(Saved data entries)
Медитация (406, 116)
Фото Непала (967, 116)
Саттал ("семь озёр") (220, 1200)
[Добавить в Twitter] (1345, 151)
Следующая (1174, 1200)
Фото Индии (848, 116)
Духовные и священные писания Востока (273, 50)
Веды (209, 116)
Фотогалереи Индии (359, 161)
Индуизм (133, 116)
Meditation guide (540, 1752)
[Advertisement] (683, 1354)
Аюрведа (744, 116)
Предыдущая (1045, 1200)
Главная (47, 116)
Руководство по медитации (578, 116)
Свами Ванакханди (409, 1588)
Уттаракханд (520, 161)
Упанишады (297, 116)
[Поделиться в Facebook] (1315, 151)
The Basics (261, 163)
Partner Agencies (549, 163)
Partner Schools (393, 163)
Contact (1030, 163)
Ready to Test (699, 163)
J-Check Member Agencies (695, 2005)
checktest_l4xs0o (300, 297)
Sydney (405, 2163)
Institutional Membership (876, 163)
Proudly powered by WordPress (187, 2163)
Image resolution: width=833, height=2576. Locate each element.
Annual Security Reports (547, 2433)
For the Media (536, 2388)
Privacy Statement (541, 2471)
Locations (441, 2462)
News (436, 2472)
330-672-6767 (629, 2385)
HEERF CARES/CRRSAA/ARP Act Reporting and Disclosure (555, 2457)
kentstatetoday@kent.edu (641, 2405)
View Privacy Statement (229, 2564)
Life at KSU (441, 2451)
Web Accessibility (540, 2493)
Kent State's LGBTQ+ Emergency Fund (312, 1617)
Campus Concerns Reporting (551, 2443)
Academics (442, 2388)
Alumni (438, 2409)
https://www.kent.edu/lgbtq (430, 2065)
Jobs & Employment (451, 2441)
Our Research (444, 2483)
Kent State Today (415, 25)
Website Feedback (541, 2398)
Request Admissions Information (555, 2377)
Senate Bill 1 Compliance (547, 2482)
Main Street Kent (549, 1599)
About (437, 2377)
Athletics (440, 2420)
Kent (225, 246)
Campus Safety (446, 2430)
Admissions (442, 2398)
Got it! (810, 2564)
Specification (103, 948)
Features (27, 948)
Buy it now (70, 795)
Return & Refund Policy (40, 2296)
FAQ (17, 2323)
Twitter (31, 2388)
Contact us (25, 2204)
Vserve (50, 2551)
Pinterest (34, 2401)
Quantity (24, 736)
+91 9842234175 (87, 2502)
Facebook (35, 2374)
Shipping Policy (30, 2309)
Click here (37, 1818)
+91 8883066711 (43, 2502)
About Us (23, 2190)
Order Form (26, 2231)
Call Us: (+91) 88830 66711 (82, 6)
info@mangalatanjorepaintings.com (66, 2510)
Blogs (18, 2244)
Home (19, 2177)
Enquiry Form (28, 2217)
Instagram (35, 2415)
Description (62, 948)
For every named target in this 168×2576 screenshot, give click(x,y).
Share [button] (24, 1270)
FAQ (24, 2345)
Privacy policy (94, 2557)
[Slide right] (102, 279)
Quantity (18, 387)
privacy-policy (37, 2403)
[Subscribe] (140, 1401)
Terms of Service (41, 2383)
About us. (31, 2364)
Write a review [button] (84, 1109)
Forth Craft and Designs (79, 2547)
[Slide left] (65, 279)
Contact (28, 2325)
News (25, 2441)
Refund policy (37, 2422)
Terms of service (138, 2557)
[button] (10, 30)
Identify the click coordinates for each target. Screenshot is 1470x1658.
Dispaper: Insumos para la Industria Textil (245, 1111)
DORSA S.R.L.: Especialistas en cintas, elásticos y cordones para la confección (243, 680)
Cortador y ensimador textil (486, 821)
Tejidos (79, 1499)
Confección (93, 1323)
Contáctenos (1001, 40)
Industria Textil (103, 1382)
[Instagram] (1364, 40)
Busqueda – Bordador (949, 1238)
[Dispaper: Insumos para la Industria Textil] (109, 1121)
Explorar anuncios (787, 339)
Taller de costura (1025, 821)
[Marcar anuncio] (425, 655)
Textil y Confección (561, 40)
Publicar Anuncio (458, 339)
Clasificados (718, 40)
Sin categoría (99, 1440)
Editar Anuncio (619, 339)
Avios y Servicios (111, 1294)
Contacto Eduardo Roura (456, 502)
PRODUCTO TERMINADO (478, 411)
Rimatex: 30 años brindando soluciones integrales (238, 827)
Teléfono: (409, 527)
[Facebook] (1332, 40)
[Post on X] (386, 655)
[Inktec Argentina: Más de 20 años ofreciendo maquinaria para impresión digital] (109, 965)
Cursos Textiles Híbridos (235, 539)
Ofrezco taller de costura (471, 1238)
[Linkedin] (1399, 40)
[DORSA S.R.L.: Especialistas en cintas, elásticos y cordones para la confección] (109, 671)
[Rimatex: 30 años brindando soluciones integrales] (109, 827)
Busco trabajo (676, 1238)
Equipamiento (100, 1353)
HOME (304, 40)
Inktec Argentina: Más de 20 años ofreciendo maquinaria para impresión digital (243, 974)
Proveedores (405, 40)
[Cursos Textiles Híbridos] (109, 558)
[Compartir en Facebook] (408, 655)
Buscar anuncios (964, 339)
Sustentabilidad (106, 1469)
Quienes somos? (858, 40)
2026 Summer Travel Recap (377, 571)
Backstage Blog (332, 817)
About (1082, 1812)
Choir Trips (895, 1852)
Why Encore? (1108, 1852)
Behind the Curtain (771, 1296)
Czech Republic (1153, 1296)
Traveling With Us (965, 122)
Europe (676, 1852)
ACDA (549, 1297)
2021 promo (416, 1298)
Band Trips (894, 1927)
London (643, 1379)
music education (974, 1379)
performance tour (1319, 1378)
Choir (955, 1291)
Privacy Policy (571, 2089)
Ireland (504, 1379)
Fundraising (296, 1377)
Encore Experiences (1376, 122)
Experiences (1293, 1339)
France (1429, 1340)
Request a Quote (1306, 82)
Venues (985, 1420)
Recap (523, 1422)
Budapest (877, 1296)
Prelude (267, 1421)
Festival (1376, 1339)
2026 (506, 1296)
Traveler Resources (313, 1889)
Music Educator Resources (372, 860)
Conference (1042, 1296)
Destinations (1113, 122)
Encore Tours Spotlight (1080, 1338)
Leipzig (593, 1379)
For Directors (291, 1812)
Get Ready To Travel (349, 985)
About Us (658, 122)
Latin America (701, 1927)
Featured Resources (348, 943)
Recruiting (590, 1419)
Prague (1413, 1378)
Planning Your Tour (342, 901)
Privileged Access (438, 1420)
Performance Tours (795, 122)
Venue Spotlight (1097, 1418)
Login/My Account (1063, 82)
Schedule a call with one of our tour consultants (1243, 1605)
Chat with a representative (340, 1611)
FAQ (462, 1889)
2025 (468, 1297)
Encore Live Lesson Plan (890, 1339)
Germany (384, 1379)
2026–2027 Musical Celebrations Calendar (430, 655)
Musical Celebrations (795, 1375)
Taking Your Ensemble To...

• What needs to be done
Each line above must be returned exactly as written.

• Completed exercise
Медитация (406, 116)
Фото Непала (967, 116)
Саттал ("семь озёр") (220, 1200)
[Добавить в Twitter] (1345, 151)
Следующая (1174, 1200)
Фото Индии (848, 116)
Духовные и священные писания Востока (273, 50)
Веды (209, 116)
Фотогалереи Индии (359, 161)
Индуизм (133, 116)
Meditation guide (540, 1752)
[Advertisement] (683, 1354)
Аюрведа (744, 116)
Предыдущая (1045, 1200)
Главная (47, 116)
Руководство по медитации (578, 116)
Свами Ванакханди (409, 1588)
Уттаракханд (520, 161)
Упанишады (297, 116)
[Поделиться в Facebook] (1315, 151)
The Basics (261, 163)
Partner Agencies (549, 163)
Partner Schools (393, 163)
Contact (1030, 163)
Ready to Test (699, 163)
J-Check Member Agencies (695, 2005)
checktest_l4xs0o (300, 297)
Sydney (405, 2163)
Institutional Membership (876, 163)
Proudly powered by WordPress (187, 2163)
Image resolution: width=833, height=2576. Locate each element.
Annual Security Reports (547, 2433)
For the Media (536, 2388)
Privacy Statement (541, 2471)
Locations (441, 2462)
News (436, 2472)
330-672-6767 (629, 2385)
HEERF CARES/CRRSAA/ARP Act Reporting and Disclosure (555, 2457)
kentstatetoday@kent.edu (641, 2405)
View Privacy Statement (229, 2564)
Life at KSU (441, 2451)
Web Accessibility (540, 2493)
Kent State's LGBTQ+ Emergency Fund (312, 1617)
Campus Concerns Reporting (551, 2443)
Academics (442, 2388)
Alumni (438, 2409)
https://www.kent.edu/lgbtq (430, 2065)
Jobs & Employment (451, 2441)
Our Research (444, 2483)
Kent State Today (415, 25)
Website Feedback (541, 2398)
Request Admissions Information (555, 2377)
Senate Bill 1 Compliance (547, 2482)
Main Street Kent (549, 1599)
About (437, 2377)
Athletics (440, 2420)
Kent (225, 246)
Campus Safety (446, 2430)
Admissions (442, 2398)
Got it! (810, 2564)
Specification (103, 948)
Features (27, 948)
Buy it now (70, 795)
Return & Refund Policy (40, 2296)
FAQ (17, 2323)
Twitter (31, 2388)
Contact us (25, 2204)
Vserve (50, 2551)
Pinterest (34, 2401)
Quantity (24, 736)
+91 9842234175 (87, 2502)
Facebook (35, 2374)
Shipping Policy (30, 2309)
Click here (37, 1818)
+91 8883066711 (43, 2502)
About Us (23, 2190)
Order Form (26, 2231)
Call Us: (+91) 88830 66711 (82, 6)
info@mangalatanjorepaintings.com (66, 2510)
Blogs (18, 2244)
Home (19, 2177)
Enquiry Form (28, 2217)
Instagram (35, 2415)
Description (62, 948)
For every named target in this 168×2576 screenshot, give click(x,y).
Share [button] (24, 1270)
FAQ (24, 2345)
Privacy policy (94, 2557)
[Slide right] (102, 279)
Quantity (18, 387)
privacy-policy (37, 2403)
[Subscribe] (140, 1401)
Terms of Service (41, 2383)
About us. (31, 2364)
Write a review [button] (84, 1109)
Forth Craft and Designs (79, 2547)
[Slide left] (65, 279)
Contact (28, 2325)
News (25, 2441)
Refund policy (37, 2422)
Terms of service (138, 2557)
[button] (10, 30)
Identify the click coordinates for each target. Screenshot is 1470x1658.
Dispaper: Insumos para la Industria Textil (245, 1111)
DORSA S.R.L.: Especialistas en cintas, elásticos y cordones para la confección (243, 680)
Cortador y ensimador textil (486, 821)
Tejidos (79, 1499)
Confección (93, 1323)
Contáctenos (1001, 40)
Industria Textil (103, 1382)
[Instagram] (1364, 40)
Busqueda – Bordador (949, 1238)
[Dispaper: Insumos para la Industria Textil] (109, 1121)
Explorar anuncios (787, 339)
Taller de costura (1025, 821)
[Marcar anuncio] (425, 655)
Textil y Confección (561, 40)
Publicar Anuncio (458, 339)
Clasificados (718, 40)
Sin categoría (99, 1440)
Editar Anuncio (619, 339)
Avios y Servicios (111, 1294)
Contacto Eduardo Roura (456, 502)
PRODUCTO TERMINADO (478, 411)
Rimatex: 30 años brindando soluciones integrales (238, 827)
Teléfono: (409, 527)
[Facebook] (1332, 40)
[Post on X] (386, 655)
[Inktec Argentina: Más de 20 años ofreciendo maquinaria para impresión digital] (109, 965)
Cursos Textiles Híbridos (235, 539)
Ofrezco taller de costura (471, 1238)
[Linkedin] (1399, 40)
[DORSA S.R.L.: Especialistas en cintas, elásticos y cordones para la confección] (109, 671)
[Rimatex: 30 años brindando soluciones integrales] (109, 827)
Busco trabajo (676, 1238)
Equipamiento (100, 1353)
HOME (304, 40)
Inktec Argentina: Más de 20 años ofreciendo maquinaria para impresión digital (243, 974)
Proveedores (405, 40)
[Cursos Textiles Híbridos] (109, 558)
[Compartir en Facebook] (408, 655)
Buscar anuncios (964, 339)
Sustentabilidad (106, 1469)
Quienes somos? (858, 40)
2026 Summer Travel Recap (377, 571)
Backstage Blog (332, 817)
About (1082, 1812)
Choir Trips (895, 1852)
Why Encore? (1108, 1852)
Behind the Curtain (771, 1296)
Czech Republic (1153, 1296)
Traveling With Us (965, 122)
Europe (676, 1852)
ACDA (549, 1297)
2021 promo (416, 1298)
Band Trips (894, 1927)
London (643, 1379)
music education (974, 1379)
performance tour (1319, 1378)
Choir (955, 1291)
Privacy Policy (571, 2089)
Ireland (504, 1379)
Fundraising (296, 1377)
Encore Experiences (1376, 122)
Experiences (1293, 1339)
France (1429, 1340)
Request a Quote (1306, 82)
Venues (985, 1420)
Recap (523, 1422)
Budapest (877, 1296)
Prelude (267, 1421)
Festival (1376, 1339)
2026 (506, 1296)
Traveler Resources (313, 1889)
Music Educator Resources (372, 860)
Conference (1042, 1296)
Destinations (1113, 122)
Encore Tours Spotlight (1080, 1338)
Leipzig (593, 1379)
For Directors (291, 1812)
Get Ready To Travel (349, 985)
About Us (658, 122)
Latin America (701, 1927)
Featured Resources (348, 943)
Recruiting (590, 1419)
Prague (1413, 1378)
Planning Your Tour (342, 901)
Privileged Access (438, 1420)
Performance Tours (795, 122)
Venue Spotlight (1097, 1418)
Login/My Account (1063, 82)
Schedule a call with one of our tour consultants (1243, 1605)
Chat with a representative (340, 1611)
FAQ (462, 1889)
2025 (468, 1297)
Encore Live Lesson Plan (890, 1339)
Germany (384, 1379)
2026–2027 Musical Celebrations Calendar (430, 655)
Musical Celebrations (795, 1375)
Taking Your Ensemble To...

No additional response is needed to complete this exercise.